* [Goal of the exercise] Print the data that follows exactly, leaving nothing out.

Segment Start: Excerpted data

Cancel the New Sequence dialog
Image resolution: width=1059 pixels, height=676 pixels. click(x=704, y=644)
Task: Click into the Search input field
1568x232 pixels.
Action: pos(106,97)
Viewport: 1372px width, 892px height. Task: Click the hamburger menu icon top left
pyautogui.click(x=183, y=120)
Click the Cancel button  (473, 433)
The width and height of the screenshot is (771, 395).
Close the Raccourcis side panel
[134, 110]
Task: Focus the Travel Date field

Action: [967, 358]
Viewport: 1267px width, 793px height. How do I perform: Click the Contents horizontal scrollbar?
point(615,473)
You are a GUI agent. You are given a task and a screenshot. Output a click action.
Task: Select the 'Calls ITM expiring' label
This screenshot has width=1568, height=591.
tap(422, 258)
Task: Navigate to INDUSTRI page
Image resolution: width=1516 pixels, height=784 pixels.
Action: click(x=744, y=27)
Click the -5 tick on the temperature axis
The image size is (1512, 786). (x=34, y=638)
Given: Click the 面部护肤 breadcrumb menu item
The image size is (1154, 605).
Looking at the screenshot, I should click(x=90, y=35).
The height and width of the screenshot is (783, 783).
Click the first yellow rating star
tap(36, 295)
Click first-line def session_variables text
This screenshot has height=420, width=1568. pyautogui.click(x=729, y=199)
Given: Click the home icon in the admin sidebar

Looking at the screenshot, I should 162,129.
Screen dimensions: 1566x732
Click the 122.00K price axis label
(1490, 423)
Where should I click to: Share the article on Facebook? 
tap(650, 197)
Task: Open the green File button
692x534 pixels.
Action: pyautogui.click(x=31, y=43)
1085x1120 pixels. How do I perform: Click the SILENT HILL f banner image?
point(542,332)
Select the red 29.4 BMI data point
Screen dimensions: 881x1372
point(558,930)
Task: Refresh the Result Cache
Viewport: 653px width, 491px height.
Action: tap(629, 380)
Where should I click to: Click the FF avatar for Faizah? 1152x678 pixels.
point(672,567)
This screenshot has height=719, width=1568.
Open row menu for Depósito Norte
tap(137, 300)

Segment End: Excerpted data

* [Solution to the problem]
Cancel the New Sequence dialog
Image resolution: width=1059 pixels, height=676 pixels. click(x=704, y=644)
Task: Click into the Search input field
1568x232 pixels.
Action: pos(106,97)
Viewport: 1372px width, 892px height. Task: Click the hamburger menu icon top left
pyautogui.click(x=183, y=120)
Click the Cancel button  (473, 433)
The width and height of the screenshot is (771, 395).
Close the Raccourcis side panel
[134, 110]
Task: Focus the Travel Date field

Action: [967, 358]
Viewport: 1267px width, 793px height. How do I perform: Click the Contents horizontal scrollbar?
point(615,473)
You are a GUI agent. You are given a task and a screenshot. Output a click action.
Task: Select the 'Calls ITM expiring' label
This screenshot has width=1568, height=591.
tap(422, 258)
Task: Navigate to INDUSTRI page
Image resolution: width=1516 pixels, height=784 pixels.
Action: click(x=744, y=27)
Click the -5 tick on the temperature axis
The image size is (1512, 786). (x=34, y=638)
Given: Click the 面部护肤 breadcrumb menu item
The image size is (1154, 605).
Looking at the screenshot, I should click(x=90, y=35).
The height and width of the screenshot is (783, 783).
Click the first yellow rating star
tap(36, 295)
Click first-line def session_variables text
This screenshot has height=420, width=1568. pyautogui.click(x=729, y=199)
Given: Click the home icon in the admin sidebar

Looking at the screenshot, I should 162,129.
Screen dimensions: 1566x732
Click the 122.00K price axis label
(1490, 423)
Where should I click to: Share the article on Facebook? 
tap(650, 197)
Task: Open the green File button
692x534 pixels.
Action: pyautogui.click(x=31, y=43)
1085x1120 pixels. How do I perform: Click the SILENT HILL f banner image?
point(542,332)
Select the red 29.4 BMI data point
Screen dimensions: 881x1372
point(558,930)
Task: Refresh the Result Cache
Viewport: 653px width, 491px height.
Action: tap(629, 380)
Where should I click to: Click the FF avatar for Faizah? 1152x678 pixels.
point(672,567)
This screenshot has height=719, width=1568.
Open row menu for Depósito Norte
tap(137, 300)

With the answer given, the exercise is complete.